Why am I sharing this particular story with you? Because I felt like it taught me a lot and I wanted to share what I learned from this struggle.

Sometimes, even if we know we could hurt someone else’s feelings, we have to be selfish and take care of our own feelings first. We have to consider our own condition as well as the circumstances of that moment. We cannot simply let ourselves be exhausted constantly, both mentally and physically, because we love someone. That is what is called being in a toxic relationship.

I had a hard time learning this lesson because I value loyalty above all and felt like I would be abandoning her to feel better myself. However, I realized that if I couldn’t function properly, we would just keep breaking each other’s hearts and end up hurting each other badly. This conflict almost ended our relationship. It’s still on rocky ground but that space apart helped me stabilize and steady myself enough to get to a point where I could have an adult conversation.

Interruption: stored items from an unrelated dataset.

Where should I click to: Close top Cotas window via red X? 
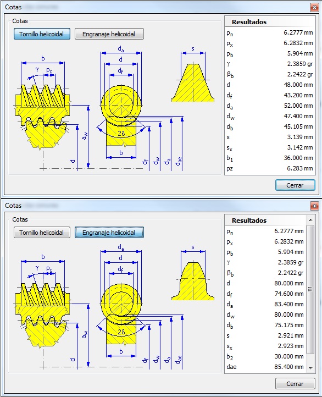pos(314,7)
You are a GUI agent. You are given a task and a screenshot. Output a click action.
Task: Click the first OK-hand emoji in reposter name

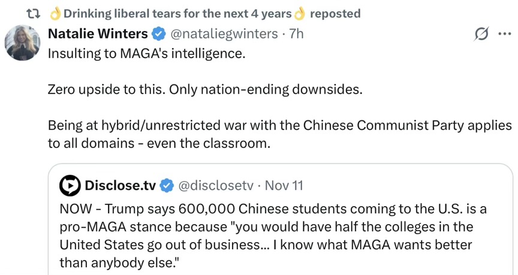click(55, 13)
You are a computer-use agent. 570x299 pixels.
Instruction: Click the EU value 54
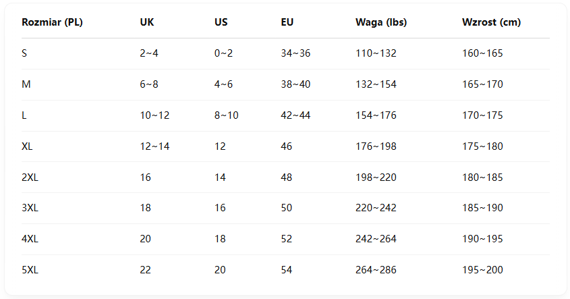pyautogui.click(x=287, y=270)
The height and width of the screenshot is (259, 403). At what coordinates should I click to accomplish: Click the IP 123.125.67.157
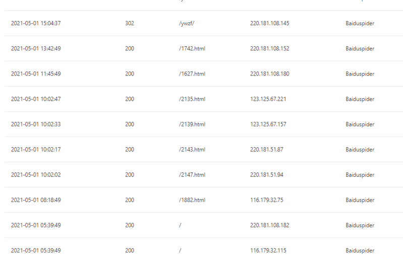pyautogui.click(x=268, y=124)
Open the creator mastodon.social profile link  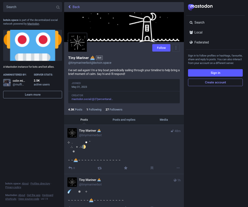click(92, 99)
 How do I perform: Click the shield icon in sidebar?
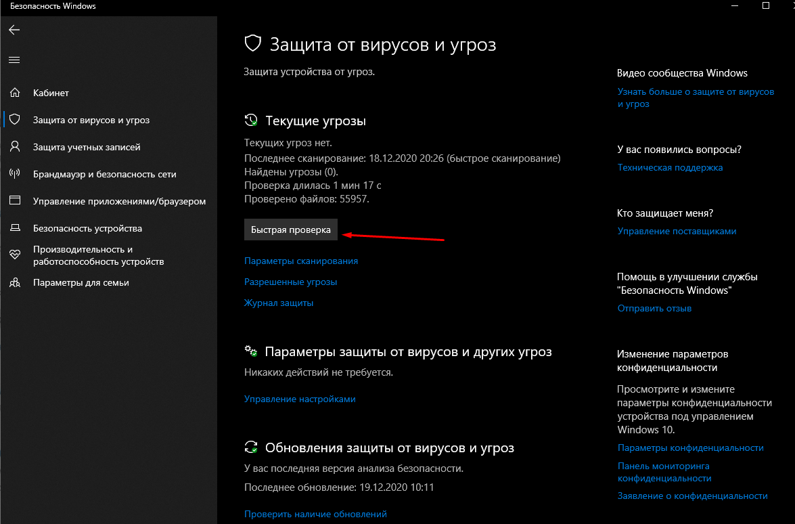(14, 120)
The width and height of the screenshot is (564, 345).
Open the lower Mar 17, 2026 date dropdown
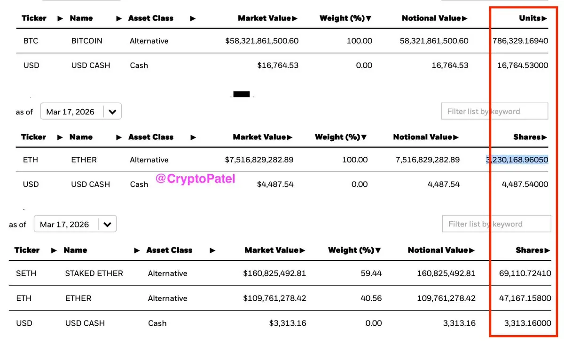coord(75,225)
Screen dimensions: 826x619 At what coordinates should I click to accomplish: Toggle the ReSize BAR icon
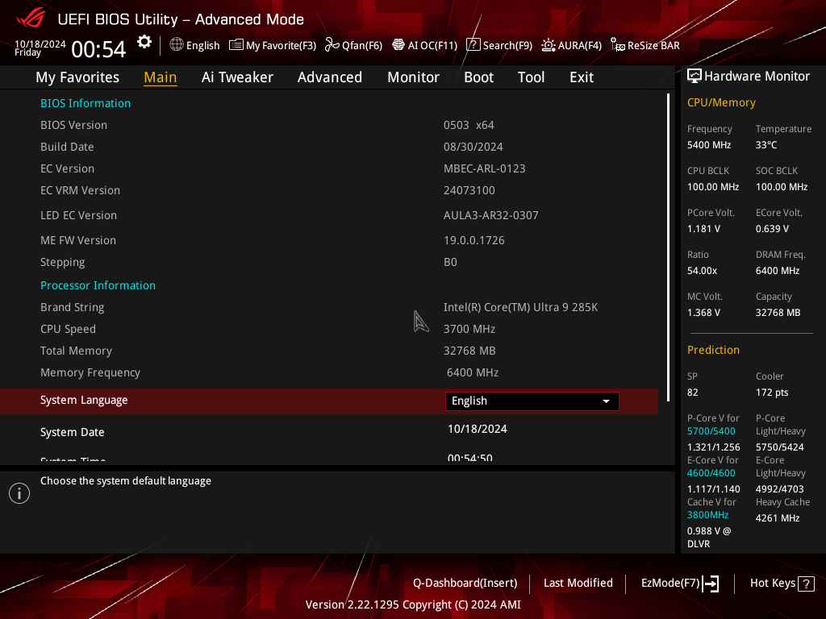click(617, 45)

I also learned to really value myself. I learned I have to care for myself or no one else ever will. I realized that in the darkest moments, I have to hold on tight to the things that motivate me to do my best. I have to keep an eye on the light that is always there, even if it can be hard to see. Most of all, I can never let go of hope.

On that note, I pray that all of you suffering from the darkness in your hearts will remember that the light never abandons you. Just search for it with an open mind and don’t be afraid to reach out. Focus all your energy on any positivity you can find. Think less about the things that make you unhappy. I know that is a tall order, but I have done it and I promise you can, too. I wish you all a happy rest of the week!